Maroc : Ali Lmrabet libéré, RSF surveille l’évolution de l’affaire

Maroc : Ali Lmrabet libéré, RSF surveille l’évolution de l’affaire

Maroc : la libération d’Ali Lmrabet saluée, mais l’affaire reste sous surveillance

Le journaliste franco-marocain Ali Lmrabet, arrêté dès son arrivée à l’aéroport de Tanger le 12 juillet, a recouvré la liberté ce mercredi 15 juillet. La décision émane du procureur du Roi près le tribunal correctionnel de Casablanca, après une audition en bonne et due forme. Reporters sans frontières (RSF) se félicite de cette issue, tout en maintenant une vigilance constante sur la suite des événements judiciaires.

« Nous nous réjouissons de la libération du journaliste d’investigation Ali Lmrabet et de la restitution de son matériel. Cependant, cette décision ne doit pas occulter le fait que l’enquête à son encontre se poursuit, avec des accusations de ‘diffusion présumée de contenus numériques jugés diffamatoires envers des personnes et des institutions’. RSF insiste pour que les autorités marocaines clôturent définitivement ce dossier. »

Oussama Bouagila
Directeur du bureau Afrique du Nord de RSF

Dès son audition ce 15 juillet, le parquet a ordonné sa remise en liberté. Les équipements saisis — deux ordinateurs, un périphérique de stockage et un téléphone portable — lui ont été restitués. Toutefois, le communiqué officiel précise que des expertises techniques sont en cours et que « les mesures légales appropriées » seront appliquées en fin de procédure. Une annonce qui laisse planer une incertitude sur l’issue finale de l’affaire.

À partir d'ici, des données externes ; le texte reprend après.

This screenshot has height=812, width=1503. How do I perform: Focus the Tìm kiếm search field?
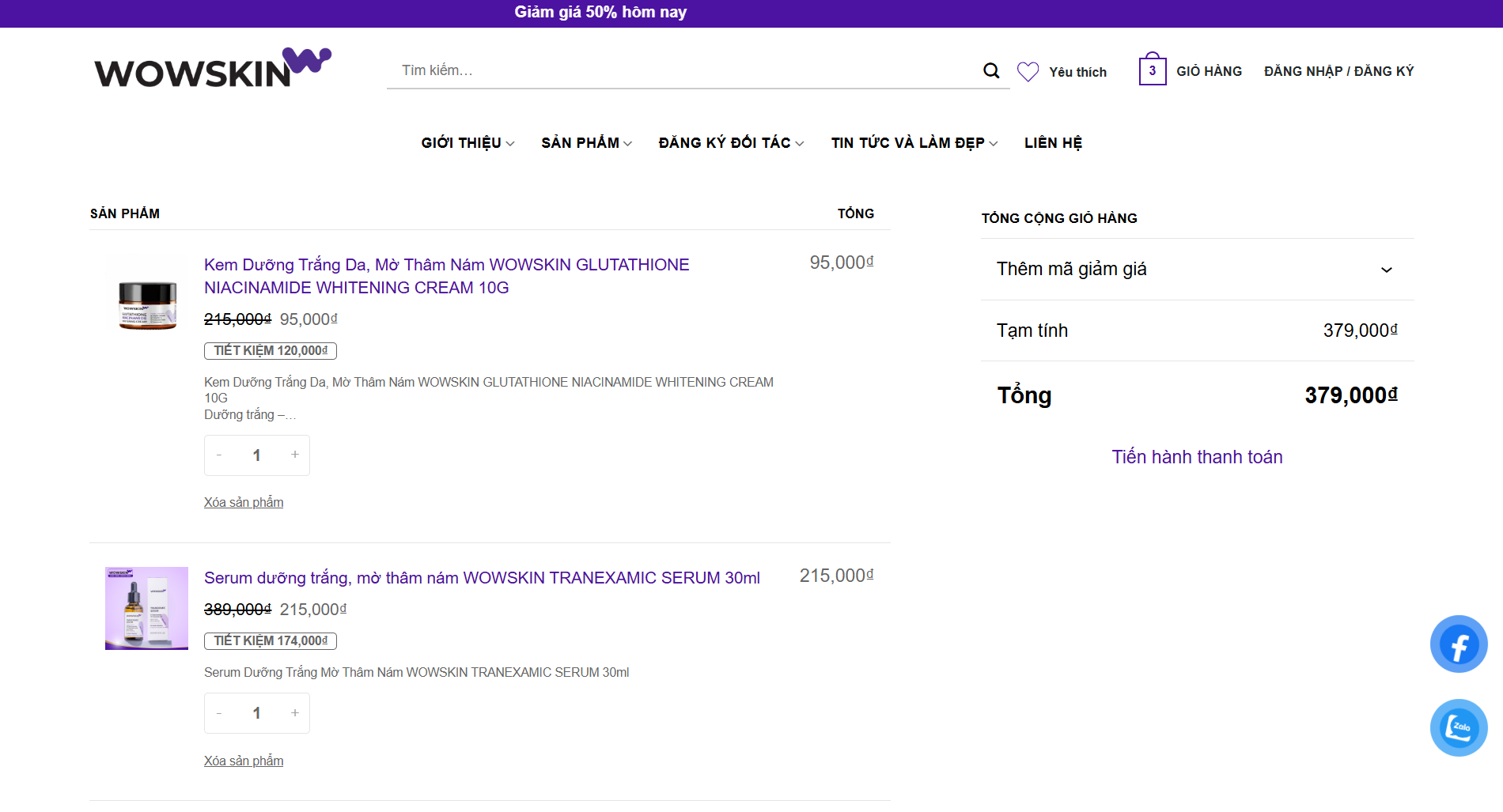(x=680, y=70)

De retour à la liberté, Ali Lmrabet a tenu à clarifier sa position : « Je ne fais que du journalisme, sans lien avec quelque parti ou idéologie que ce soit. Je respecte les standards internationaux reconnus dans ce domaine. À ce jour, je n’ai jamais été condamné pour diffamation, injure ou atteinte à des personnes, que ce soit en France, en Espagne ou au Maroc. Mon travail indépendant dérange certaines structures, mais c’est mon métier : j’en vis, et je n’exerce que mon droit à l’information. »

Son épouse, Laura Feliu, a également réagi à cette libération : « Nous estimons que le parquet a agi avec justesse. Cette arrestation était dénuée de tout fondement juridique, y compris selon le droit marocain, d’autant que les faits reprochés auraient été commis hors du territoire national. Nous espérons désormais un classement définitif de ce dossier et la pleine restauration des libertés de mouvement d’Ali Lmrabet. »

Arrêté à Tanger le 12 juillet, le journaliste a été transféré le lendemain à Casablanca, où il a été placé en garde à vue. L’enquête porte sur des accusations de « diffusion présumée de contenus numériques jugés diffamatoires envers des personnes et des institutions ».

Cette affaire survient dans un contexte où le Maroc se positionne à la 105e place sur 180 pays et territoires dans le Classement mondial de la liberté de la presse 2026 établi par RSF.